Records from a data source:
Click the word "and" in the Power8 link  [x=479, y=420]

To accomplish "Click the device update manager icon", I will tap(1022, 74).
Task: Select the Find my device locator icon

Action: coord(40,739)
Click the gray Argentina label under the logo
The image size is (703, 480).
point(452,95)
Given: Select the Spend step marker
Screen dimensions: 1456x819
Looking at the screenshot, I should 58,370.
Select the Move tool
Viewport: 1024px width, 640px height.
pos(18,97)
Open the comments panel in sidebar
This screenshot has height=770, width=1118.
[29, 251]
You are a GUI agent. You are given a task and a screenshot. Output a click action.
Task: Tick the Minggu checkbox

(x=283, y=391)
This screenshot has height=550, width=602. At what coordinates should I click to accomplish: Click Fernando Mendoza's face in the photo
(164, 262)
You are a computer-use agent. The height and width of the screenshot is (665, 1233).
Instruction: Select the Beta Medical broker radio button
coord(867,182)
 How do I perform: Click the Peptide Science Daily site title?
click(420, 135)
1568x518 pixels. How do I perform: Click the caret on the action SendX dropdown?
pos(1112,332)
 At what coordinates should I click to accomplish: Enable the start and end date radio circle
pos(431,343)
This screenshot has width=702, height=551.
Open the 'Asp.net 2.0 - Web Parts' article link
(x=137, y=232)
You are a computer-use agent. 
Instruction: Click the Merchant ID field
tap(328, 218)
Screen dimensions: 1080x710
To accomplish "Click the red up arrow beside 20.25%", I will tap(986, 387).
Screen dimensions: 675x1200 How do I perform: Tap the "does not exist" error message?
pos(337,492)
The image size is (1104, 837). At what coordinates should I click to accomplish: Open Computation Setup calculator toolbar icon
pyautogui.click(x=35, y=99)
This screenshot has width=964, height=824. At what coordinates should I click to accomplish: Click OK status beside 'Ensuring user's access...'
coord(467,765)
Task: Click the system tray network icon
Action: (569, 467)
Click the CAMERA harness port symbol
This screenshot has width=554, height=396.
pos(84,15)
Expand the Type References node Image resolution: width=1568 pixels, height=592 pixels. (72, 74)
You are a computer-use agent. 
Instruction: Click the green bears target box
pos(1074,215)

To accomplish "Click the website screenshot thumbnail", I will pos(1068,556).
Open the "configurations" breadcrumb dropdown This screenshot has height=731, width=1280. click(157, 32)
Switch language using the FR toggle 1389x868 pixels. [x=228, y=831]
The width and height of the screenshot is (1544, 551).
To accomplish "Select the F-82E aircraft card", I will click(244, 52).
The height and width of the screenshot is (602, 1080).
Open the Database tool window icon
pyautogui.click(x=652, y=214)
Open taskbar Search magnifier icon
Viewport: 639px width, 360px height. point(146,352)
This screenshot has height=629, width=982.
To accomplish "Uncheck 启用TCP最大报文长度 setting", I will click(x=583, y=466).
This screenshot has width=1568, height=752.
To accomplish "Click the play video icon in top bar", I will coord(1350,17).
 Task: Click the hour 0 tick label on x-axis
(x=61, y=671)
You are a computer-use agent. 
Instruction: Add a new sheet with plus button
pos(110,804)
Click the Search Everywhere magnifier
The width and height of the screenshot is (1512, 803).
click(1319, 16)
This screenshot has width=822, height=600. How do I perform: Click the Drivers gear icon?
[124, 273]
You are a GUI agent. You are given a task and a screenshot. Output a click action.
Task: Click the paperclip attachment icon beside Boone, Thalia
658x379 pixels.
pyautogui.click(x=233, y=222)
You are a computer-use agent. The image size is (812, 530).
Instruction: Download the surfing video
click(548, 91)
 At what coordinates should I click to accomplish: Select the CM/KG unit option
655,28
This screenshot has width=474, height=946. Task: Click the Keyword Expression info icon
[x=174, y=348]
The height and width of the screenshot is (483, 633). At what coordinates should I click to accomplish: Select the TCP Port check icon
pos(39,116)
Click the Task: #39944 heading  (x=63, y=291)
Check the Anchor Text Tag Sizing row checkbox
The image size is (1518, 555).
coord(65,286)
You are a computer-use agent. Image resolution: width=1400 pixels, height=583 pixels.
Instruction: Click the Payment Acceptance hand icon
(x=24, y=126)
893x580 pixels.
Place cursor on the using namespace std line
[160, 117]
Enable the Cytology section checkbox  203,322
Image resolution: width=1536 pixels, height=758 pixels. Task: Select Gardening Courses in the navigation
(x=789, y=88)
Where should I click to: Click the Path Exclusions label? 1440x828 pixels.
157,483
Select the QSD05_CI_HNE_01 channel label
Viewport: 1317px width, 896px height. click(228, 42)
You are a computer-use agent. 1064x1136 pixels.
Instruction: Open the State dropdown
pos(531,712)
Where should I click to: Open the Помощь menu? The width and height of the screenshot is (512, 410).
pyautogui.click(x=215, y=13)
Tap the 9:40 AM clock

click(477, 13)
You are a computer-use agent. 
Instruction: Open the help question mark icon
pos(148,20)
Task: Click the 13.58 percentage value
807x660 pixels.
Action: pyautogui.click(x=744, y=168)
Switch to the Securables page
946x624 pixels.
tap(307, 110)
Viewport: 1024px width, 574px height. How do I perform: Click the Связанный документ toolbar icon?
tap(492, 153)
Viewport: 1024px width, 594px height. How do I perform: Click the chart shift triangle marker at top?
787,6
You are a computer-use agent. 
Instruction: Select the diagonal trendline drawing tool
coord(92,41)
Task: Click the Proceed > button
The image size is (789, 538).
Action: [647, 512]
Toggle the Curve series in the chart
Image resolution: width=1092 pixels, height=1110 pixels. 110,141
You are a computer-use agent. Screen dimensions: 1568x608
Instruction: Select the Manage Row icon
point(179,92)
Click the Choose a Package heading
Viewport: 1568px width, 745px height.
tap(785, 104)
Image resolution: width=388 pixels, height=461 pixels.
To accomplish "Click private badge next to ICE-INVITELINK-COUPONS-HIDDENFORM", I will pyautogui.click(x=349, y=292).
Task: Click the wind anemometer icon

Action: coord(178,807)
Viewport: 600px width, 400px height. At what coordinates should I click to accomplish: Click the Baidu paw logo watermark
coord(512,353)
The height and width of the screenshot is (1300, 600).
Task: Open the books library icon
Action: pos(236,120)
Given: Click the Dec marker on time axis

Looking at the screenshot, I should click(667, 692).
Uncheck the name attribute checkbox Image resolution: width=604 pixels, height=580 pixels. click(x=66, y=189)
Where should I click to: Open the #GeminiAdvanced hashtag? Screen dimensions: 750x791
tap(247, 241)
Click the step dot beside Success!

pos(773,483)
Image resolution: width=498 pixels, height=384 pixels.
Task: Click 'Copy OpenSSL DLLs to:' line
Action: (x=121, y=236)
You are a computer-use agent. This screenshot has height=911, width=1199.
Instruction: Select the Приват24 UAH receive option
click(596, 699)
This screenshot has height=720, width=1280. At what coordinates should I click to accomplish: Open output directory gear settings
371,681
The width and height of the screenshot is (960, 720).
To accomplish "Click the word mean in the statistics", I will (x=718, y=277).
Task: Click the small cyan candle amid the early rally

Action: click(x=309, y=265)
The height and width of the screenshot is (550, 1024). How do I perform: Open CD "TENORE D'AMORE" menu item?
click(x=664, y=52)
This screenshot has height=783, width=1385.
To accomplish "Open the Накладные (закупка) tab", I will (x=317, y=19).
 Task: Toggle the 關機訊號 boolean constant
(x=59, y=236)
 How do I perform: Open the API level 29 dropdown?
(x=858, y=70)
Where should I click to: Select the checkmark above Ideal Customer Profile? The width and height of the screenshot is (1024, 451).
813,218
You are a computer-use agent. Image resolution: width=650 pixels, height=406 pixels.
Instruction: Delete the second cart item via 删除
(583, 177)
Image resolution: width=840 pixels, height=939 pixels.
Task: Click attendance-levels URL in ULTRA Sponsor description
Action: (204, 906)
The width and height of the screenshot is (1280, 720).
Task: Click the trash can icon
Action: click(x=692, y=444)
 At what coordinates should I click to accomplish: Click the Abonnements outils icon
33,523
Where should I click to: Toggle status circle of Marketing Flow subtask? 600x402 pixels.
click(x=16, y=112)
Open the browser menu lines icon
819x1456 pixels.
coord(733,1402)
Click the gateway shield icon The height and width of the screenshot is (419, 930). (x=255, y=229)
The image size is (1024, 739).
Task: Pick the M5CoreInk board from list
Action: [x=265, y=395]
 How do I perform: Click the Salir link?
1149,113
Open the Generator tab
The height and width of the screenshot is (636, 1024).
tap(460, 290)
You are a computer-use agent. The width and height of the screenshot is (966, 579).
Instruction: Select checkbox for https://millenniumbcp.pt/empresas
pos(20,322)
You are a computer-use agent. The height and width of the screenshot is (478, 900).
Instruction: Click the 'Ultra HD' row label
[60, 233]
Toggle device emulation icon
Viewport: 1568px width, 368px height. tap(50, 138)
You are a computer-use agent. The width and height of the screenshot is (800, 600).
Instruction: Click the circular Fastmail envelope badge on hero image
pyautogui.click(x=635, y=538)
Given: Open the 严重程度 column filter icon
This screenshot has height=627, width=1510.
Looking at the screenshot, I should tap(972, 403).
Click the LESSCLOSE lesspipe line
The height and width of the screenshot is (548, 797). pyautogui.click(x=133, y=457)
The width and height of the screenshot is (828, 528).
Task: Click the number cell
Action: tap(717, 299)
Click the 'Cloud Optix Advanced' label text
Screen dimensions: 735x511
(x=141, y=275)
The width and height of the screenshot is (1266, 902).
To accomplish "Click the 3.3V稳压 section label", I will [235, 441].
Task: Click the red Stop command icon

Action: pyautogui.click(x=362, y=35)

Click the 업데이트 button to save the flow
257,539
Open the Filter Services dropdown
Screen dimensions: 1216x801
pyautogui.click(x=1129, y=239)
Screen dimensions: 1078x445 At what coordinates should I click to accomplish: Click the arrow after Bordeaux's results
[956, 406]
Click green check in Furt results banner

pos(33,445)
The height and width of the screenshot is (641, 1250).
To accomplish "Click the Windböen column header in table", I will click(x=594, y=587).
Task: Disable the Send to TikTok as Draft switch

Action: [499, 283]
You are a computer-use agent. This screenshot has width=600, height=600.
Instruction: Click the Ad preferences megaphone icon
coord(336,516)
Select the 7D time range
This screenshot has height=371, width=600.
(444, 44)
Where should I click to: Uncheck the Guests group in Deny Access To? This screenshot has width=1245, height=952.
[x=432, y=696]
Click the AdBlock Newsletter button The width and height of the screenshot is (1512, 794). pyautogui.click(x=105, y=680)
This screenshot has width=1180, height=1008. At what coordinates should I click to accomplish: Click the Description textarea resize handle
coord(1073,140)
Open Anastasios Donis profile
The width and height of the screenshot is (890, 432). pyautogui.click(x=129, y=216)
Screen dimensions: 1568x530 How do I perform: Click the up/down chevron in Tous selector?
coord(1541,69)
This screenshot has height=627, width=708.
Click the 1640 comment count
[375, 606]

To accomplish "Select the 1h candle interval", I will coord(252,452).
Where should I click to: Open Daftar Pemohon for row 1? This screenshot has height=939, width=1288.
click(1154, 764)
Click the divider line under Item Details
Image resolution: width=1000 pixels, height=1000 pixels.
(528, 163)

▸ What you are asked to do
Retype only the stretch of lines above starting at the one with "Instruction: Delete the" and stopping at the one with "is (800, 600).", exactly as written, with both kept.

▸ Written reply
Instruction: Delete the second cart item via 删除
(583, 177)
Image resolution: width=840 pixels, height=939 pixels.
Task: Click attendance-levels URL in ULTRA Sponsor description
Action: (204, 906)
The width and height of the screenshot is (1280, 720).
Task: Click the trash can icon
Action: click(x=692, y=444)
 At what coordinates should I click to accomplish: Click the Abonnements outils icon
33,523
Where should I click to: Toggle status circle of Marketing Flow subtask? 600x402 pixels.
click(x=16, y=112)
Open the browser menu lines icon
819x1456 pixels.
coord(733,1402)
Click the gateway shield icon The height and width of the screenshot is (419, 930). (x=255, y=229)
The image size is (1024, 739).
Task: Pick the M5CoreInk board from list
Action: [x=265, y=395]
 How do I perform: Click the Salir link?
1149,113
Open the Generator tab
The height and width of the screenshot is (636, 1024).
tap(460, 290)
You are a computer-use agent. The width and height of the screenshot is (966, 579).
Instruction: Select checkbox for https://millenniumbcp.pt/empresas
pos(20,322)
You are a computer-use agent. The height and width of the screenshot is (478, 900).
Instruction: Click the 'Ultra HD' row label
[60, 233]
Toggle device emulation icon
Viewport: 1568px width, 368px height. tap(50, 138)
You are a computer-use agent. The width and height of the screenshot is (800, 600).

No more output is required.